What exercises are advocated for afflicted patients?
A physiotherapist can teach you strengthening exercises which will improve muscle tone and strength which in turn will stabilize and protect the affected joints and reduce the pain. He or she could also show you a range of motion exercises which will help to maintain normal joint movement and relieve stiffness in the said joint.
Advice for a patient regarding change in his lifestyle:
You can do certain things to modify your daily workload at home. Plan your tasks in a paced manner, and alternate between heavy and light tasks, so that you give your leg and hand muscles ample rest between jobs. Use the stronger joints to carry loads and do not hold in the same position for long.
For example, you can use a shoulder bag to carry vegetables or provisions instead of a hand held one but remember to change the shoulder you carry it on every few minutes so that you do not strain the muscles of one shoulder unnecessarily.

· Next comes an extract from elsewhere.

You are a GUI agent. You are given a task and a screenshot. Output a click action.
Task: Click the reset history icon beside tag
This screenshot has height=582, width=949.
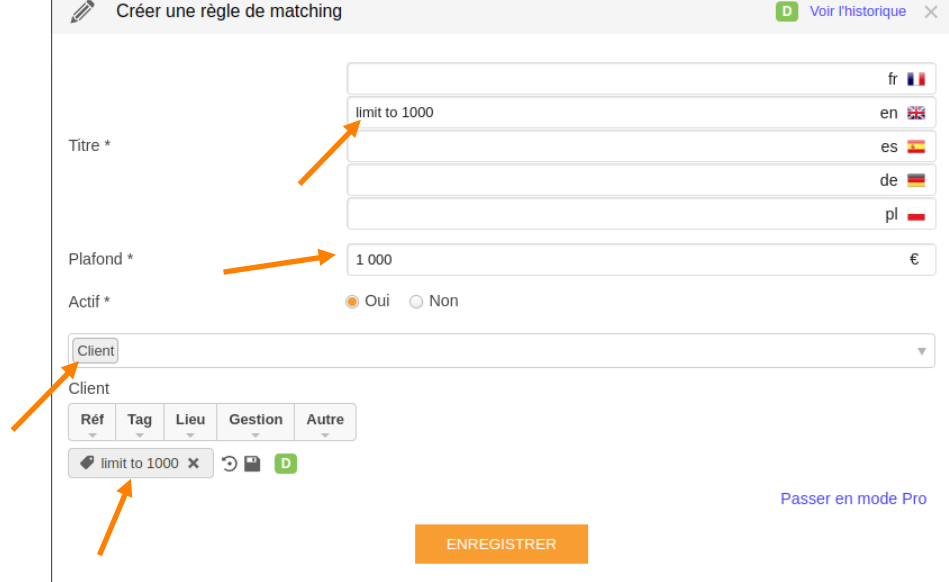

Luggage carts, grocery carts and use of movable shelves do relieve the stress on our limbs. The kitchen gadgets like microwave ovens and food processors can also make our lives slightly easier. So why not make optimum use of them. Taking a hot shower can sometimes do wonders for our aching bodies. We all know that. The same hot shower can relieve pain in our knees or hips too. Heat applied to an arthritic area can reduce pain, stiffness and muscle spasm. It promotes blood circulation, which nourishes and detoxifies muscle fibers. You should not apply heat to an inflamed joint though. Ice packs can be applied to injuries and inflamed joints, as cold applied to inflamed joints reduces pain and swelling by constricting blood flow.
When is surgery recommended?
Surgery is and has to be the last resort. One of your joints may digress to a point where surgery could be indicated. Again there are different types of surgery performed on osteoarthritis patients. The surgeon may just recommend a minor surgery to clean out cartilage debris from the joints. This is more so in case of knee joints. This is called arthroscopic surgery and is generally performed as an outpatient surgery. When the joint is really badly damaged then a joint replacement surgery, a major surgery is called for. This is generally recommended for hip and knee joints. Replacement surgery does relieve pain and can restore your ability to move your joints and function normally. Artificial joints can last 10-20 years before they require replacement, which is why this type of surgery is delayed until it is clearly necessary.
There is a tendency among osteoarthritis patients especially women above 50, to feel helpless and depressed. Try not to give in to this feeling. Knowing about the disease and learning how to cope with it in daily life can reduce your helplessness, and give you an impetus to lead a full and normal life.